Our recent work has veered us to focus on cortical layer 1 (L1), a sparse layer of inhibitory neurons located directly underneath the pial surface that has been traditionally overlooked. We and others have found that L1 interneurons are key sites of convergence for both sensory inputs from the auditory thalamus and inputs from diverse neuromodulatory regions (Takesian et al., 2018). In turn, L1 interneurons send spatially-precise axonal projections to their targets that powerfully control cortical network activity and plasticity. We are working to dissect the diverse circuitry of L1 and to understand how these circuits control moment-to-moment A1 activity and its encoding of the sensory environment. For these experiments we employ sophisticated viral tracing techniques, in vitro circuit mapping using whole-cell electrophysiology in A1 thalamocortical slices, and in vivo circuit mapping using two-photon optogenetic activation and calcium imaging.

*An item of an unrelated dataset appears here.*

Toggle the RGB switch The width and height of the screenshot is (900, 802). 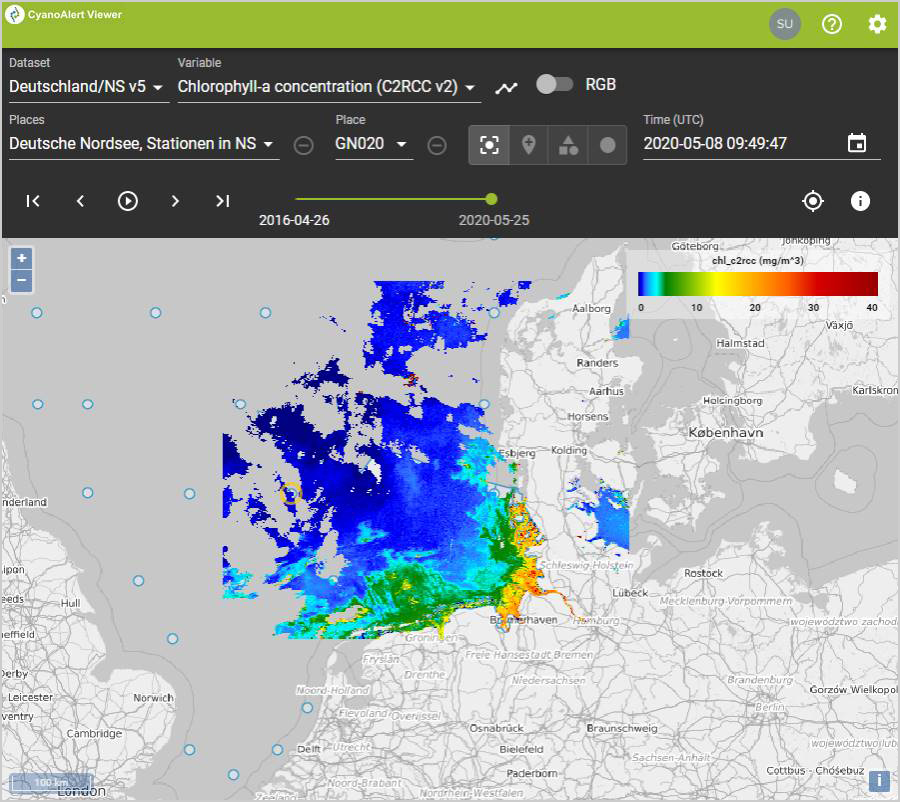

DEVELOPMENT OF AUDITORY CIRCUITS & NEURODEVELOPMENTAL DISORDERS
We aim to determine the precise changes that occur in cortical circuits in response to altered sensory experience during development, and examine how these changes impact perception. We also study how early alterations in sensory circuits may underlie neurodevelopmental disorders.
The developing brain dramatically rewires in response to the external world during early ‘critical periods’, but this capacity diminishes with adulthood. A clear advantage of time-limited critical periods is that the developing brain circuits are assembled to represent the relevant aspects of our environment. However, a potential danger is that an impoverished or distorted early environment can lead to pathological circuitry that has long-term consequences for brain function. Our research aims to illuminate how sensory experience during development establishes the circuit foundation that dictates adult perception. Such effects may give rise to individual diversity in processing and learning as well as contribute to perturbations of these processes in neuro-developmental disorders.

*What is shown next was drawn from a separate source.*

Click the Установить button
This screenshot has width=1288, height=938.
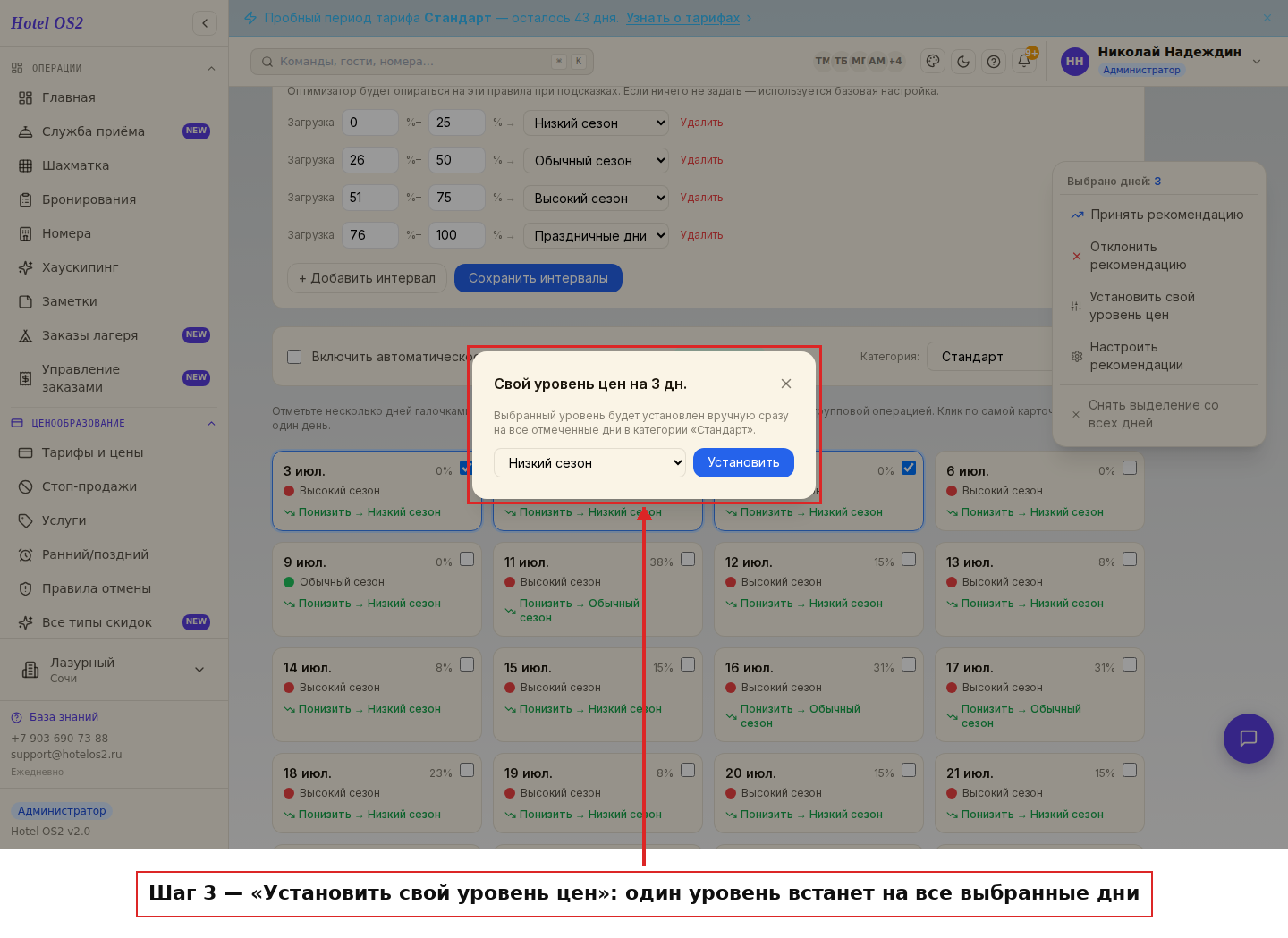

Our ongoing studies are focused on understanding sensory disorders in autism spectrum disorder (ASD). Sensory abnormalities are a common feature of ASD, occurring in as many as 95% of children with ASD. Perturbations in circuits within the developing auditory cortex may be particularly insidious, underlying the impaired sound processing that may contribute to later language and learning deficits. These alterations may also contribute to the auditory perceptual hyper-sensitivity that often afflicts individuals with ASD. However, surprisingly little is known about the neurobiological underpinnings of the auditory sensory symptoms of ASD. We are working to identify specific synaptic and cellular deficits within auditory cortical circuits that may provide both early biomarkers of ASD and precise cellular targets for intervention. We aim to harness the brain’s inherent plasticity mechanisms to reopen windows of cortical plasticity beyond early life and to reverse the sequelae underlying long-term deficits in auditory processing and learning in ASD.
PLASTICITY OF AUDITORY CIRCUITS & LEARNING
We seek to determine how genes, environment, drugs, and behavioral states impact the brain’s ability to adapt to changes in auditory experience. We hope to identify novel ways to stimulate plasticity and reorganize neuronal circuits throughout life.
Cortical circuits are remodeled throughout life to adapt to changes in experience and the surrounding environment. This plasticity declines precipitously beyond early life, restricting the ability of adults to adjust to new environments. However, cortical plasticity can be reawakened in adulthood by neuromodulatory signals that convey information about behavioral state and outcome. Tapping into the pathways carrying these signals to cortex offers a promising avenue to enhance plasticity and facilitate recovery from brain injury, neurological disorders, or peripheral hearing loss. Our recent work has identified interneurons within cortical layer 1 (L1) as hubs where multiple neuromodulatory and sensory signals are integrated to trigger neuronal plasticity. These findings have propelled a series of new studies to determine how these cells act within cortical circuits to gate plasticity throughout the lifespan. In our laboratory, we both examine in vitro synaptic mechanisms for plasticity using whole-cell recordings and voltage imaging in thalamocortical slices and in vivo circuit mechanisms using two-photon calcium imaging in mice performing auditory tasks. Our hope is that we can identify specific neural targets to reopen windows of robust cortical plasticity beyond early life to recover auditory function following neurological disorders, injury, or peripheral hearing loss.